I mentioned at the beginning of this post that I feel Hightway Patrolman is special to me. I like to think that I am a man of principles. If I see somebody violating one of those principles, I speak up. I, like Joe Roberts in Cash's song, am not going to put up with another man doing something wrong, "but sometimes when it's your brother, you look the other way." It is my duty to protect my younger brother and I will always stick up for him and be there for him. Another example of this is The Gecko Brothers in the movie From Dusk til Dawn. In that movie, George Clooney and Quentin Tarantino play bank robbing brothers trying to escape to Mexico. Tarantino's character has some mental issues and Clooney's character tries to keep control of the situation and his brother. It's extreme, but even when Tarantino's character kills a woman, Clooney is still able to have his brother's back after trying to get some sense into him.

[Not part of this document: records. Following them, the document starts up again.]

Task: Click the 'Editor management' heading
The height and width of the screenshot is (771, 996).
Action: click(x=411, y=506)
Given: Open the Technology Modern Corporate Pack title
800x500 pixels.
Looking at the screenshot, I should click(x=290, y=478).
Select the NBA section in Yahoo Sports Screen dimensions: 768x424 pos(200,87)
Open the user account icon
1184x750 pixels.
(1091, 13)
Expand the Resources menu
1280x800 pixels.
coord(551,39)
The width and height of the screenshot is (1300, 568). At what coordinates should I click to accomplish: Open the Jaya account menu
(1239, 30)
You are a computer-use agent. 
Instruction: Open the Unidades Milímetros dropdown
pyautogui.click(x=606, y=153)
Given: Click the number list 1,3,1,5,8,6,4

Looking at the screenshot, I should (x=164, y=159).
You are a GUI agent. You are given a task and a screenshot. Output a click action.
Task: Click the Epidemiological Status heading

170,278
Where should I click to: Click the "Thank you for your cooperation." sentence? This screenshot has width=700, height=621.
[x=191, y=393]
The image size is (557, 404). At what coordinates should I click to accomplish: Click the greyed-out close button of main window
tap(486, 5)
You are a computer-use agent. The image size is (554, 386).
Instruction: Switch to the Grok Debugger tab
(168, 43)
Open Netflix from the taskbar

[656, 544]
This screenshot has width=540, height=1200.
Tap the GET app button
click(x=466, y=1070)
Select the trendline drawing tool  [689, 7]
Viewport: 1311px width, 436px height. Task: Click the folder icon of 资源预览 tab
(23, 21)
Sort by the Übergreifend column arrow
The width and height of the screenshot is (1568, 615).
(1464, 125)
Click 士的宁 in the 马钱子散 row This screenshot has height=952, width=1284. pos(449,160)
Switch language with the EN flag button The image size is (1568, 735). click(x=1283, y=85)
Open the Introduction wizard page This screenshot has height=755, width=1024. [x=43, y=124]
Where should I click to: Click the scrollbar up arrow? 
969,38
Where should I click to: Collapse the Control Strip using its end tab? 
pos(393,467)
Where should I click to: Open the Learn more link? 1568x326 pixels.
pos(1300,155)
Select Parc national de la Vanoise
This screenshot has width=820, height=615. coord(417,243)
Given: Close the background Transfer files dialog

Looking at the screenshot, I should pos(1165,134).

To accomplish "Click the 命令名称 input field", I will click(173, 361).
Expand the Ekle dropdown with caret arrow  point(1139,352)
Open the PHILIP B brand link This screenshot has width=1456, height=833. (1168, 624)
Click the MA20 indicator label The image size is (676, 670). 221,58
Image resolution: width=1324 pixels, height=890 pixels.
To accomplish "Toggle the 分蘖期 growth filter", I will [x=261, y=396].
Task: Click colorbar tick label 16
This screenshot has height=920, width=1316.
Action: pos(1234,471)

These thoughts lead me to think about The Great Fire Cause. This scenario is proposed in ethical philosophy and I tend to take an egoist approach to it. The scenario goes as follows. There is a burning building with two people trapped inside. One person is a doctor that is very important to the human race. Let's say he has the cure for every major disease. The other person is your mom or dad or in this case my brother. Now, the utilitarian thinking would be to save the doctor. I disagree with this notion. If it was two strangers, I would say sure, save the doctor. The problem for me when it is a family member is that I feel there is a special bond there. I have more value on my brother than I do on billions of other people. It's selfish I know, but honestly I don't care. If I've learned anything in this world it is that you must look out for what makes you happy. What makes me happy? Not seeing my brother die in a fire.
This is just me rambling on my relationship with my brother this far. I hope I could inspire some thoughts from you on how you have interacted with your siblings. What would you do? Would you save your sibling from a fire over a doctor?